- [Prompt A]: In the earnings call excerpt, what share of the Cincinnati Zoo's power now comes from the canopies?
- [Prompt B]: Carry the earnings call excerpt forward from its final sentence.

═══ Page excerpt ═══

Thirdly, there's the idea of you got customers that are thinking about how do you integrate solar into canopy. We do that and have been doing that for years in our core solar business. Our solar team and our renewables team and our Lane group have already connected on that front. There's some interesting opportunities, I think, collectively. Because it's not just about the technology and how you bring it together. It's how do you do it really cost-effectively from soup to nuts so that the return ultimately comes together. I'll give you an example where we just finished up the last phase at Cincinnati Zoo, which is, I think, the second largest zoo in the U.S.

We have effectively turned all its parking into a canopy solar structure to where now that zoo, 90% of its power comes from the canopies to run the zoo. You can apply that to a lot of different things, whether it's a c-store or otherwise, but how do you actually do that cost-effectively? Yeah, you have more and more people thinking about that. There are a lot of interesting dynamics around having different customer bases that you can pull together, but having some technology and some ideas of how to combine some things that maybe no one else is doing today. More to come on that as well. Everyone's kind of chomping at the bit to get started. I'm trying to tell her, "Hey, guys, settle down. Let's run the business.

Let's get Lane on board, and then we'll take off from there. Yeah, more to come on that front. Absolutely. Definitely looking forward to it. Maybe just to touch on the legacy Ag Tech side, you talked about the three end markets that are the broad categories historically, but if you can just give us some color as to the range of kind of sales outcomes over the next 12 to 18 months. Yeah, listen, I think Ag Tech in general, even without Lane, is going to be a pretty big contributor to Gibraltar's success over the next couple of years and beyond. Part of that is we've done a pretty good job in the last two years of expanding our customer base, particularly in our produce world, where there's been significant investment continuing to flow into that.

═══ Records shown ═══

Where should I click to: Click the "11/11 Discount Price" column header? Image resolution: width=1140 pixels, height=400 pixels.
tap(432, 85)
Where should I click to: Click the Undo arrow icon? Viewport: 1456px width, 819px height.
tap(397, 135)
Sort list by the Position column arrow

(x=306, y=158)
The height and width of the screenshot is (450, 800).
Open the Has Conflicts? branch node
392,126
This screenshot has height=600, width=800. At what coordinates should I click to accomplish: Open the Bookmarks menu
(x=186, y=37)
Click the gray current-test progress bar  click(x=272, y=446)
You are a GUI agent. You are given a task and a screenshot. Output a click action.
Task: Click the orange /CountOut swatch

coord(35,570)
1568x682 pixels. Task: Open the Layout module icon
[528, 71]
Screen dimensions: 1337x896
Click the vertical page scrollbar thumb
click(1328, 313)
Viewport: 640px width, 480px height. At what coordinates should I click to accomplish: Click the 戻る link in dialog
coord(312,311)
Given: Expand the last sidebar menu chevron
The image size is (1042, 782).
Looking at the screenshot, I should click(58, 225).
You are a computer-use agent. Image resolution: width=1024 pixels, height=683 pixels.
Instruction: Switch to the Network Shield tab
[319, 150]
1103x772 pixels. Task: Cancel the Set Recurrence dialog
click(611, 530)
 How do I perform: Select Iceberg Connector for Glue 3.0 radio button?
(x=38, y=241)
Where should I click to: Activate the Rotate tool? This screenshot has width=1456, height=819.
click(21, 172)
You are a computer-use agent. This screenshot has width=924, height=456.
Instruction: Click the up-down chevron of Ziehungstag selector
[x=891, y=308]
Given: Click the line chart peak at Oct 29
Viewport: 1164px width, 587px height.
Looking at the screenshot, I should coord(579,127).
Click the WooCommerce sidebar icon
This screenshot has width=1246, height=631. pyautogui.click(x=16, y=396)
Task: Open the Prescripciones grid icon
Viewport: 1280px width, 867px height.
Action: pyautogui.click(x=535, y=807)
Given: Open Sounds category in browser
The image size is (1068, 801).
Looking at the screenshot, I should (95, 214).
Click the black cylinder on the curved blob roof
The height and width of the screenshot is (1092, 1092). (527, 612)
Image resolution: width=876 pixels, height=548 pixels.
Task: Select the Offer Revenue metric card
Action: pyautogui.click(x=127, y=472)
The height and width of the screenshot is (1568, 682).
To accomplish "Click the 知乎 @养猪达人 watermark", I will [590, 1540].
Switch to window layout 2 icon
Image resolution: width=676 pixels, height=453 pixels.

═══

- [Reply A]: 90% of the zoo's power comes from the canopies.

- [Reply B]:
You have pretty large companies that are now jumping in, Cox Communications, which I think probably most people know. I know they're private, but they're a $60 billion company, and they have gone full tilt into this space and now are the largest controlled environment agriculture company in North America. They've done all that in the last two years, maybe three years, sorry. It is an investment of just in that short period of time, maybe close to $3 billion. I think that, one, you've got this in-demand product where people want more of it, and you see that every day. You've got investment coming in in a big way, and you've got an installed base of growers that have been around for four generations that really invested in doing this and I think are going to make more and more investment.

I do think that produce piece is going to be a big contributor. When we get through Q1, you'll see the type of activity that's going on. I mentioned in our earnings call, we just signed up another $40 million or so of new contracts. That wasn't all produce. We had some pretty big projects with universities that we're doing for research facilities, for Ag Tech. Since that time, there's been even more activity. It is just a matter of just keep the churn going and stay connected with your customers, broaden your customer base. We got to do more than just new builds. A big chunk, I'd say relatively big chunk of some of our new business is going in major retrofits.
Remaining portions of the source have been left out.